▶ **Directive**:
Update the rows from the line containing "You are a computer-use agent. This" through the end of the rows, replacing "Newest" with "Oldest" and leaving everything else unchanged. Omit the pictures from your answer.
----
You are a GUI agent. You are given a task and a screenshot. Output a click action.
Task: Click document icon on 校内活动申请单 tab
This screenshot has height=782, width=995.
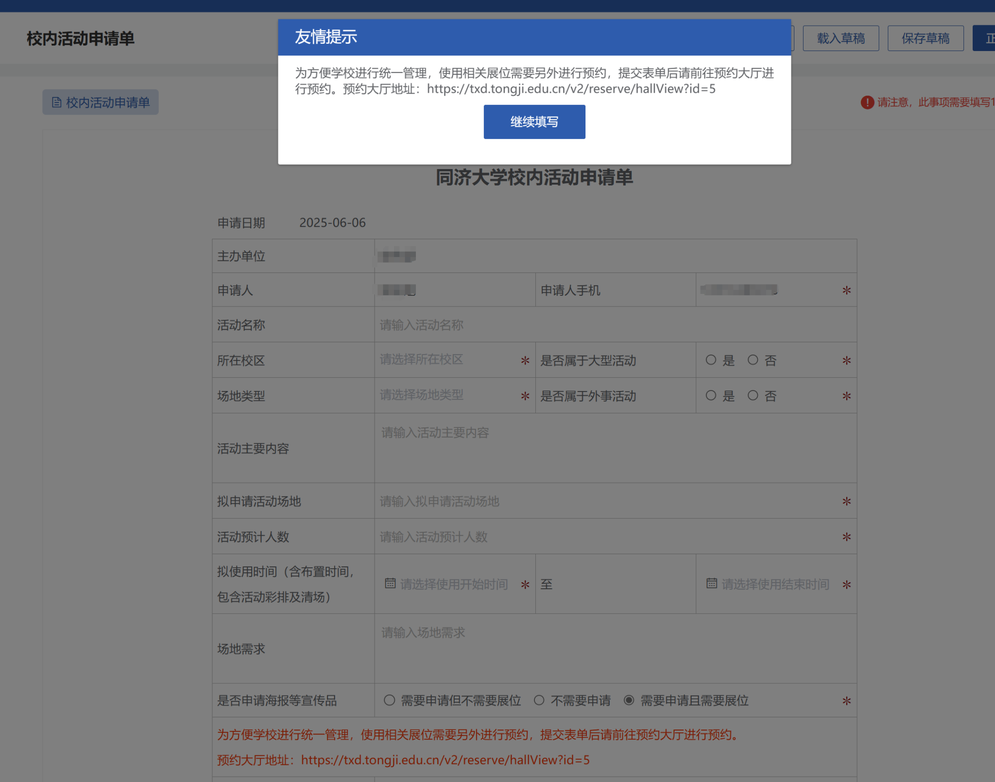point(57,102)
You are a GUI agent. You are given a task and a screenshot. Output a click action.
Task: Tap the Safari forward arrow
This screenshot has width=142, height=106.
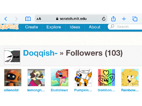coord(16,19)
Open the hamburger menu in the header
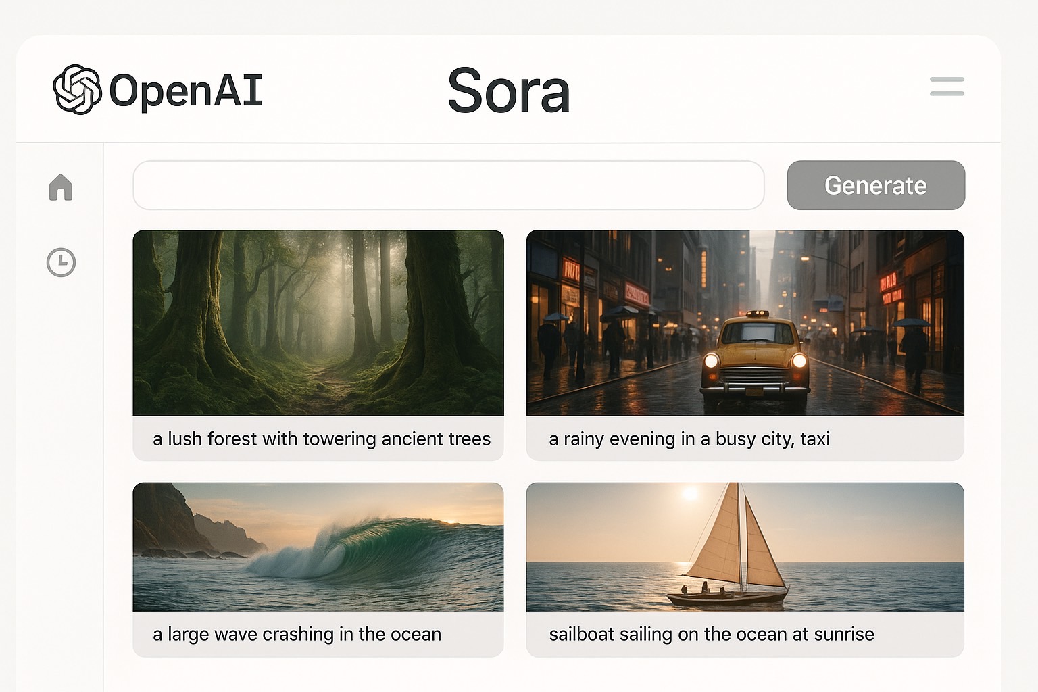Screen dimensions: 1038x692 [x=946, y=87]
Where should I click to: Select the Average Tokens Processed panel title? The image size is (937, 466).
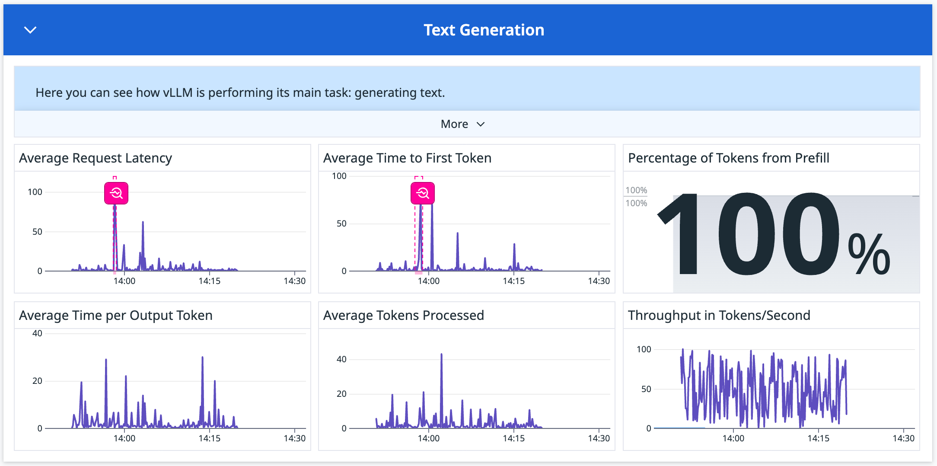403,316
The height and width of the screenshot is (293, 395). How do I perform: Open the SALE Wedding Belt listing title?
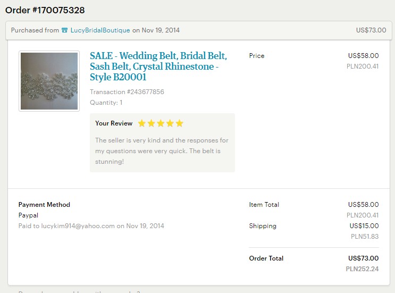(158, 66)
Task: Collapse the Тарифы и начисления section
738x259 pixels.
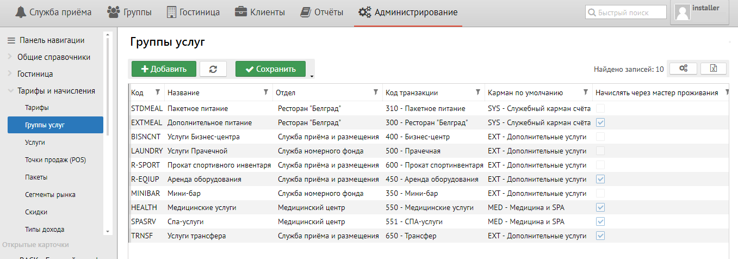Action: coord(10,91)
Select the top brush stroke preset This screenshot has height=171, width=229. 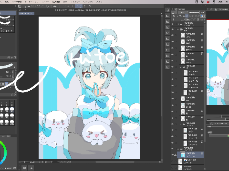7,18
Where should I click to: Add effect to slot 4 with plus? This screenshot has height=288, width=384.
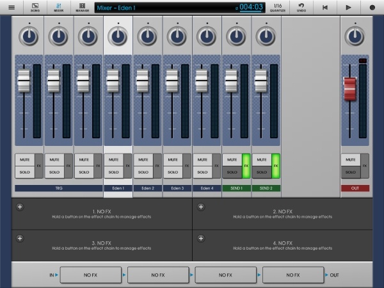pos(201,237)
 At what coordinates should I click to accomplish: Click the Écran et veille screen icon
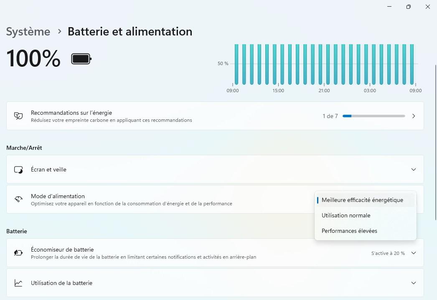pyautogui.click(x=18, y=169)
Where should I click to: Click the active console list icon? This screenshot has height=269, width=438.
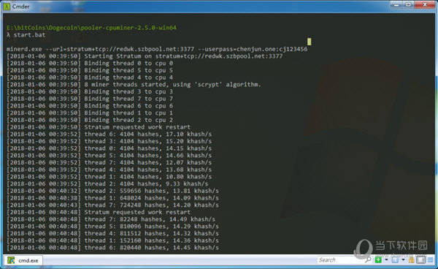pyautogui.click(x=395, y=259)
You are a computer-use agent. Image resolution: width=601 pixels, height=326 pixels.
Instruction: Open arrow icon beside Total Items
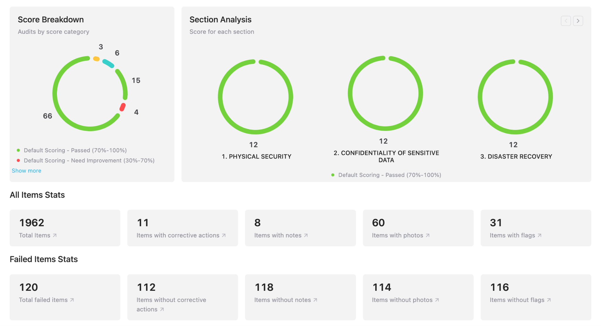click(x=55, y=235)
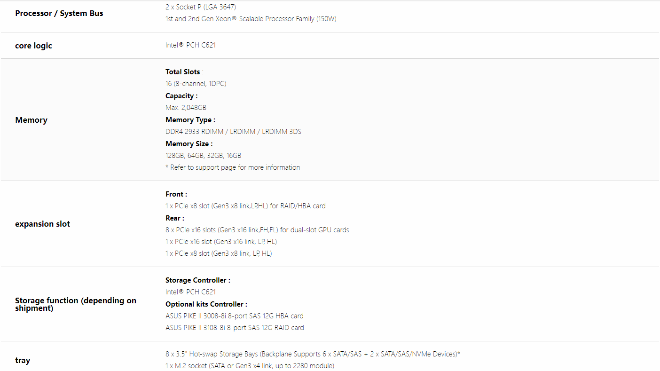Screen dimensions: 660x371
Task: Click the dual-slot GPU cards line
Action: pyautogui.click(x=257, y=230)
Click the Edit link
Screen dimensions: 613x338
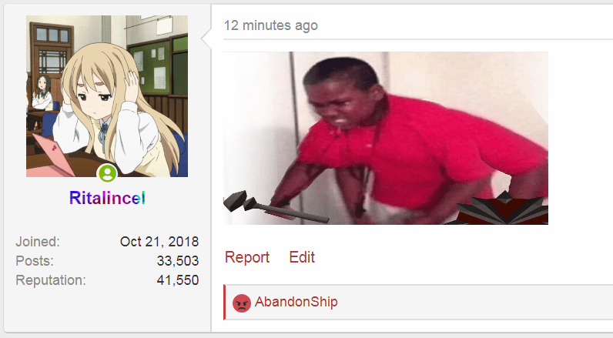(302, 257)
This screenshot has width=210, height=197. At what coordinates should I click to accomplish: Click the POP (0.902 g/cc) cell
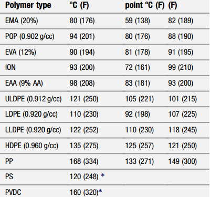tap(30, 36)
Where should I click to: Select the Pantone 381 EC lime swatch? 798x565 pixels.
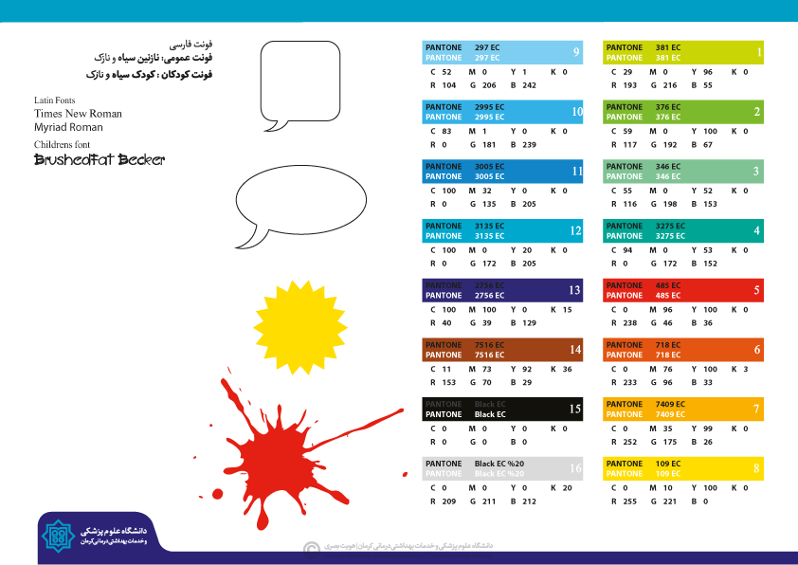[x=682, y=52]
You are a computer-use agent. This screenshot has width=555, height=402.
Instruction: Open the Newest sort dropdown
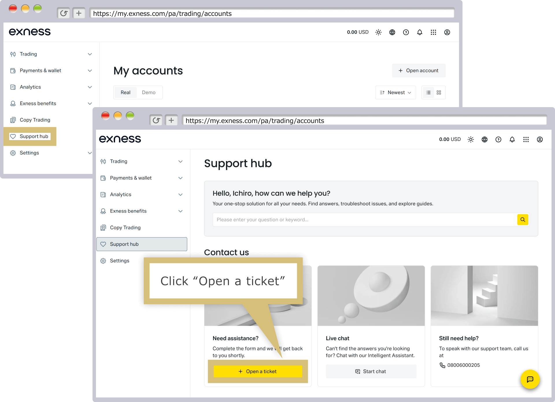395,92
----
▶ **Result of the task**:
You are a computer-use agent. This screenshot has width=555, height=402.
Instruction: Open the Oldest sort dropdown
395,92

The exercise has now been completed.